In just three years, the Asian-American film festival called Silk Screen has established itself as a savory spring fling for movie lovers looking beyond the superheroes and special effects of the multiplex.

The festival will open Friday with a 7 p.m. movie at the Harris Theater and an 8 p.m. red-carpet gala Downtown that promises to be "the most colorful and exotic party of the year." The wardrobe certainly will be, with partygoers invited to wear saris, kurtas, sarongs, cheongsams, hanboks and kimonos, although traditional garb is welcome, too.

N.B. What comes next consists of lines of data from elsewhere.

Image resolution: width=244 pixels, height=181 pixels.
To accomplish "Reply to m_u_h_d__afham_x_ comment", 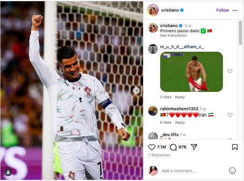I will click(180, 97).
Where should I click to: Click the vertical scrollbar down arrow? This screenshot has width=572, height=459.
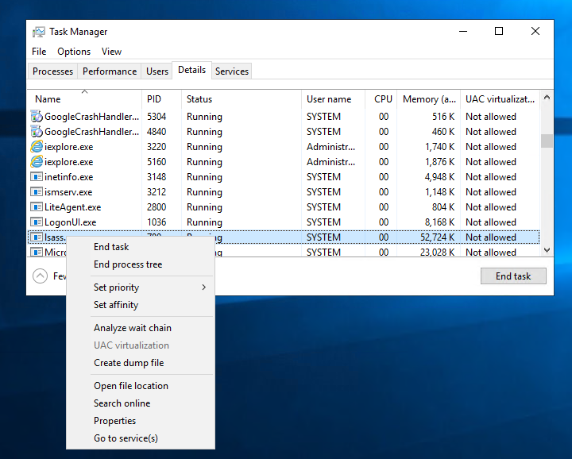[x=547, y=250]
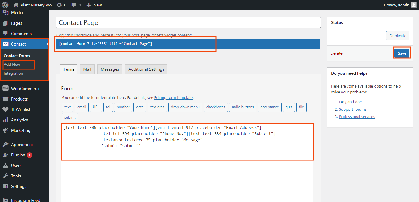Open the Plugins sidebar menu
The image size is (419, 202).
click(x=18, y=155)
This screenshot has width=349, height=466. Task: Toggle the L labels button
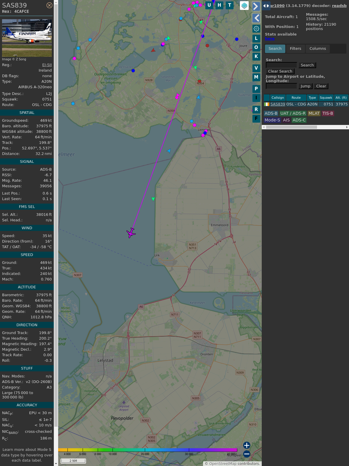[256, 38]
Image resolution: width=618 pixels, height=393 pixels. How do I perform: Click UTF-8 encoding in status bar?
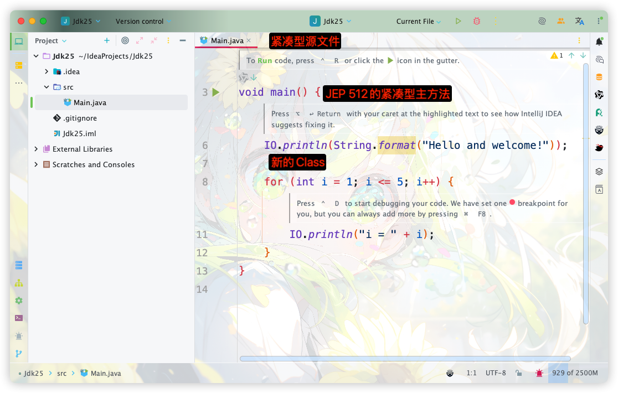tap(496, 373)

The gala, scheduled to last until midnight, will be held at 121 Seventh St. (on the sixth floor) above Bossa Nova, Downtown. Exotic dishes and drinks from Asian restaurants will be served, and the entertainment -- disc jockeys plus Japanese, Chinese, Filipino, Mongolian, Indian and Indonesian music, performances or dance -- will reflect the international flavor of the festival.

Gala tickets are $75 and can be purchased in advance through www.silkscreenfestival.org or at the door.

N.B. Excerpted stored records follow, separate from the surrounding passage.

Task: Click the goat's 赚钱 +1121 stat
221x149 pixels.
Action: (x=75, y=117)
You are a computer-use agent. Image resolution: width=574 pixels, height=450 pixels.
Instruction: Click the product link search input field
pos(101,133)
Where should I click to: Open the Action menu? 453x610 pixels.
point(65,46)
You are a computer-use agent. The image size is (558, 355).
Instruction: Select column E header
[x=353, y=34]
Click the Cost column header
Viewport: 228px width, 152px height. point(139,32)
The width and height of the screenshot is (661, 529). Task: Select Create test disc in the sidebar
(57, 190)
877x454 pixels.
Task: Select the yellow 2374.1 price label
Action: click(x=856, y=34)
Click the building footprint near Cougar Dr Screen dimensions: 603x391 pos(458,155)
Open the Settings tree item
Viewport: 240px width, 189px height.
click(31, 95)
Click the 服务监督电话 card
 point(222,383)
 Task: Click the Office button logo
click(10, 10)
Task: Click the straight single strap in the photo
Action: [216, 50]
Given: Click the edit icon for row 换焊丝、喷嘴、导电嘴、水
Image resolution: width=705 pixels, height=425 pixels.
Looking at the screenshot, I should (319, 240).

Nearly two dozen movies will be shown at four venues through May 18: Harris Theater, 809 Liberty Ave.; Regent Square Theater, 1035 S. Braddock Ave.; Pittsburgh Filmmakers' Melwood Screening Room, 477 Melwood Ave.; and The Andy Warhol Museum, 117 Sandusky St.

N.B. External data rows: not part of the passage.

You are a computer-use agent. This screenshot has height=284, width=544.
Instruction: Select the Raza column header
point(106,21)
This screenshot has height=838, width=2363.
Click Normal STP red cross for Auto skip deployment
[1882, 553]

Admission for the opening night film, "Before the Rains," is $15, and all others are $8 or $5 for students with valid IDs. An eight-film pass is $50.

For tickets, go to www.silk-screenfestival.org or call 412-322-3300, ext. 114. Tickets also can be purchased at the theater box office 30 minutes before showtime. Some films will feature question-and-answer sessions afterward although they are subject to change due to the international travel of the filmmakers.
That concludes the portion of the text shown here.